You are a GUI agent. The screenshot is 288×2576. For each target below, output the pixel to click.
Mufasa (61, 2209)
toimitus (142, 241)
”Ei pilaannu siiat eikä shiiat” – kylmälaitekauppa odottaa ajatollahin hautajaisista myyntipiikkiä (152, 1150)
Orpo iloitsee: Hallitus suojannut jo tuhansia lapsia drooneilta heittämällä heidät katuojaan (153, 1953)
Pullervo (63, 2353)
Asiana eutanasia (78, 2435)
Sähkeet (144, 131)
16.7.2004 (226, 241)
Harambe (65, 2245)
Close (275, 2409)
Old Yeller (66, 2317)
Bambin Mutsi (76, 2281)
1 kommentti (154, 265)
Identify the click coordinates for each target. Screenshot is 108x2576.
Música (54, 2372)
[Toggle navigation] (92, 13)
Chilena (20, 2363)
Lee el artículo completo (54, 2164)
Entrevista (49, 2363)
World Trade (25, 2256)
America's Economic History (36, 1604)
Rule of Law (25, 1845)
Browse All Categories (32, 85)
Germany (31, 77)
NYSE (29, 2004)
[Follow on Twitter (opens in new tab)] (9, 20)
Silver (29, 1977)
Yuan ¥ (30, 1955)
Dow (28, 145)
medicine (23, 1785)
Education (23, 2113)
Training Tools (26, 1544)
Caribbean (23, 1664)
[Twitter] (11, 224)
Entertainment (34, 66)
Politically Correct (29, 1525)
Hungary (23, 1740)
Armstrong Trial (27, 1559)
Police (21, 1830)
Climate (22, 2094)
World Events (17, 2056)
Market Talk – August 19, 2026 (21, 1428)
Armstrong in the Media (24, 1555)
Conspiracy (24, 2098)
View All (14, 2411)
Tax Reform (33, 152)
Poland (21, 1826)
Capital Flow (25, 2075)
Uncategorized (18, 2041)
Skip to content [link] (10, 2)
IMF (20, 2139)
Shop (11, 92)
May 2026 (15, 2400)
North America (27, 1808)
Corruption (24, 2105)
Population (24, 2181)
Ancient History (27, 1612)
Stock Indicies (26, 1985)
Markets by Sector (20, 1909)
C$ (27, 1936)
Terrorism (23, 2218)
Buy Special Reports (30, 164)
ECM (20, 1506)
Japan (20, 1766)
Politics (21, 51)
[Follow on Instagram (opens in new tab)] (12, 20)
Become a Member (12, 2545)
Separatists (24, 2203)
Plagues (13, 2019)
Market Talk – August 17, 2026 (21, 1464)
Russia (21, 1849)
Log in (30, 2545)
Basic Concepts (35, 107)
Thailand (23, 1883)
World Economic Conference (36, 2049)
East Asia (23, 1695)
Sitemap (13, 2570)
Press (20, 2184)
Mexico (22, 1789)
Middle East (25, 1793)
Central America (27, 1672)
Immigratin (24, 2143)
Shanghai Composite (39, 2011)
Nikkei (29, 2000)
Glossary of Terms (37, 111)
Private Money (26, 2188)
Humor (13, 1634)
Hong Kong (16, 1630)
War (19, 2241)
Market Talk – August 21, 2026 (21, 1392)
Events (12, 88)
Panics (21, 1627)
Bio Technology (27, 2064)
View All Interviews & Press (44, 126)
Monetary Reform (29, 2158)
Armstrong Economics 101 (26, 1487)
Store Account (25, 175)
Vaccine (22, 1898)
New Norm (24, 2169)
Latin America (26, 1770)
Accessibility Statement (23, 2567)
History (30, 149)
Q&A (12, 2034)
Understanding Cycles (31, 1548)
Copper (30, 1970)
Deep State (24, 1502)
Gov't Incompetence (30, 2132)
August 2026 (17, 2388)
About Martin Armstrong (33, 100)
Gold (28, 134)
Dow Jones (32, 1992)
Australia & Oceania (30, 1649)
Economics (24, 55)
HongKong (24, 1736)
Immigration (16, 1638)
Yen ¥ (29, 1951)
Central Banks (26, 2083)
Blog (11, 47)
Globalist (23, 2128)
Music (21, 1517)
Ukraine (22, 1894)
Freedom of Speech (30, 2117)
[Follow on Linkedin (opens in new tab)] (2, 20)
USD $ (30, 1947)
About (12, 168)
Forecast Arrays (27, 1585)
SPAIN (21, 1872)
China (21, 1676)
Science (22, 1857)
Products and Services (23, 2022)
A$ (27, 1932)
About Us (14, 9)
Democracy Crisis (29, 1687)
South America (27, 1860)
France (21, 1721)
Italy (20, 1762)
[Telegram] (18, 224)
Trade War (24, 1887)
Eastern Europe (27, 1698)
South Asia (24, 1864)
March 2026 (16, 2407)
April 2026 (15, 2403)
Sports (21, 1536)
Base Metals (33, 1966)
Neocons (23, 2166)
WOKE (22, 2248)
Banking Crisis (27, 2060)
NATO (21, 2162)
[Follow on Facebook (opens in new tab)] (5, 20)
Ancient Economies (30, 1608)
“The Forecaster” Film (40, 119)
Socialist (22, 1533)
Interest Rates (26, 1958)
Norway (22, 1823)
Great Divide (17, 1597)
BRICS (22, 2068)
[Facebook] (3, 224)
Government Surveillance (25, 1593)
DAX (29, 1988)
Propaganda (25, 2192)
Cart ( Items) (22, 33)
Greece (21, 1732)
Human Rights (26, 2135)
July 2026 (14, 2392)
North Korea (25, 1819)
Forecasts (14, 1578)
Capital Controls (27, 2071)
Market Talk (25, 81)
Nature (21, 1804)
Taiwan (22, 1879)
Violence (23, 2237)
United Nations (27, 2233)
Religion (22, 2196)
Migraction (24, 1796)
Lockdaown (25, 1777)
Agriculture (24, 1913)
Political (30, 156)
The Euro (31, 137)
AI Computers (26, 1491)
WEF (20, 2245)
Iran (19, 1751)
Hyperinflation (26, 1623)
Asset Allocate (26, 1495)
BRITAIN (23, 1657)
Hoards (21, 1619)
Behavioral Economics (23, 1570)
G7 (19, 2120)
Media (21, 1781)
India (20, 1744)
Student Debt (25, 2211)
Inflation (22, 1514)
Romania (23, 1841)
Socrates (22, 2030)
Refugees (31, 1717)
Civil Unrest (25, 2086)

What the task requires>
Nothing should be missing: every line above must be reproduced exactly.

Exercise result>
You are a GUI agent. The screenshot is 288×2576. For each target below, output the pixel to click.
Mufasa (61, 2209)
toimitus (142, 241)
”Ei pilaannu siiat eikä shiiat” – kylmälaitekauppa odottaa ajatollahin hautajaisista myyntipiikkiä (152, 1150)
Orpo iloitsee: Hallitus suojannut jo tuhansia lapsia drooneilta heittämällä heidät katuojaan (153, 1953)
Pullervo (63, 2353)
Asiana eutanasia (78, 2435)
Sähkeet (144, 131)
16.7.2004 (226, 241)
Harambe (65, 2245)
Close (275, 2409)
Old Yeller (66, 2317)
Bambin Mutsi (76, 2281)
1 kommentti (154, 265)
Identify the click coordinates for each target. Screenshot is 108x2576.
Música (54, 2372)
[Toggle navigation] (92, 13)
Chilena (20, 2363)
Lee el artículo completo (54, 2164)
Entrevista (49, 2363)
World Trade (25, 2256)
America's Economic History (36, 1604)
Rule of Law (25, 1845)
Browse All Categories (32, 85)
Germany (31, 77)
NYSE (29, 2004)
[Follow on Twitter (opens in new tab)] (9, 20)
Silver (29, 1977)
Yuan ¥ (30, 1955)
Dow (28, 145)
medicine (23, 1785)
Education (23, 2113)
Training Tools (26, 1544)
Caribbean (23, 1664)
[Twitter] (11, 224)
Entertainment (34, 66)
Politically Correct (29, 1525)
Hungary (23, 1740)
Armstrong Trial (27, 1559)
Police (21, 1830)
Climate (22, 2094)
World Events (17, 2056)
Market Talk – August 19, 2026 (21, 1428)
Armstrong in the Media (24, 1555)
Conspiracy (24, 2098)
View All (14, 2411)
Tax Reform (33, 152)
Poland (21, 1826)
Capital Flow (25, 2075)
Uncategorized (18, 2041)
Skip to content [link] (10, 2)
IMF (20, 2139)
Shop (11, 92)
May 2026 (15, 2400)
North America (27, 1808)
Corruption (24, 2105)
Population (24, 2181)
Ancient History (27, 1612)
Stock Indicies (26, 1985)
Markets by Sector (20, 1909)
C$ (27, 1936)
Terrorism (23, 2218)
Buy Special Reports (30, 164)
ECM (20, 1506)
Japan (20, 1766)
Politics (21, 51)
[Follow on Instagram (opens in new tab)] (12, 20)
Become a Member (12, 2545)
Separatists (24, 2203)
Plagues (13, 2019)
Market Talk – August 17, 2026 (21, 1464)
Russia (21, 1849)
Log in (30, 2545)
Basic Concepts (35, 107)
Thailand (23, 1883)
World Economic Conference (36, 2049)
East Asia (23, 1695)
Sitemap (13, 2570)
Press (20, 2184)
Mexico (22, 1789)
Middle East (25, 1793)
Central America (27, 1672)
Immigratin (24, 2143)
Shanghai Composite (39, 2011)
Nikkei (29, 2000)
Glossary of Terms (37, 111)
Private Money (26, 2188)
Humor (13, 1634)
Hong Kong (16, 1630)
War (19, 2241)
Market Talk – August 21, 2026 (21, 1392)
Events (12, 88)
Panics (21, 1627)
Bio Technology (27, 2064)
View All Interviews & Press (44, 126)
Monetary Reform (29, 2158)
Armstrong Economics 101 (26, 1487)
Store Account (25, 175)
Vaccine (22, 1898)
New Norm (24, 2169)
Latin America (26, 1770)
Accessibility Statement (23, 2567)
History (30, 149)
Q&A (12, 2034)
Understanding Cycles (31, 1548)
Copper (30, 1970)
Deep State (24, 1502)
Gov't Incompetence (30, 2132)
August 2026 (17, 2388)
About Martin Armstrong (33, 100)
Gold (28, 134)
Dow Jones (32, 1992)
Australia & Oceania (30, 1649)
Economics (24, 55)
HongKong (24, 1736)
Immigration (16, 1638)
Yen ¥ (29, 1951)
Central Banks (26, 2083)
Blog (11, 47)
Globalist (23, 2128)
Music (21, 1517)
Ukraine (22, 1894)
Freedom of Speech (30, 2117)
[Follow on Linkedin (opens in new tab)] (2, 20)
USD $ (30, 1947)
About (12, 168)
Forecast Arrays (27, 1585)
SPAIN (21, 1872)
China (21, 1676)
Science (22, 1857)
Products and Services (23, 2022)
A$ (27, 1932)
About Us (14, 9)
Democracy Crisis (29, 1687)
South America (27, 1860)
France (21, 1721)
Italy (20, 1762)
[Telegram] (18, 224)
Trade War (24, 1887)
Eastern Europe (27, 1698)
South Asia (24, 1864)
March 2026 (16, 2407)
April 2026 (15, 2403)
Sports (21, 1536)
Base Metals (33, 1966)
Neocons (23, 2166)
WOKE (22, 2248)
Banking Crisis (27, 2060)
NATO (21, 2162)
[Follow on Facebook (opens in new tab)] (5, 20)
Ancient Economies (30, 1608)
“The Forecaster” Film (40, 119)
Socialist (22, 1533)
Interest Rates (26, 1958)
Norway (22, 1823)
Great Divide (17, 1597)
BRICS (22, 2068)
[Facebook] (3, 224)
Government Surveillance (25, 1593)
DAX (29, 1988)
Propaganda (25, 2192)
Cart ( Items) (22, 33)
Greece (21, 1732)
Human Rights (26, 2135)
July 2026 (14, 2392)
North Korea (25, 1819)
Forecasts (14, 1578)
Capital Controls (27, 2071)
Market Talk (25, 81)
Nature (21, 1804)
Taiwan (22, 1879)
Violence (23, 2237)
United Nations (27, 2233)
Religion (22, 2196)
Migraction (24, 1796)
Lockdaown (25, 1777)
Agriculture (24, 1913)
Political (30, 156)
The Euro (31, 137)
AI Computers (26, 1491)
WEF (20, 2245)
Iran (19, 1751)
Hyperinflation (26, 1623)
Asset Allocate (26, 1495)
BRITAIN (23, 1657)
Hoards (21, 1619)
Behavioral Economics (23, 1570)
G7 (19, 2120)
Media (21, 1781)
India (20, 1744)
Student Debt (25, 2211)
Inflation (22, 1514)
Romania (23, 1841)
Socrates (22, 2030)
Refugees (31, 1717)
Civil Unrest (25, 2086)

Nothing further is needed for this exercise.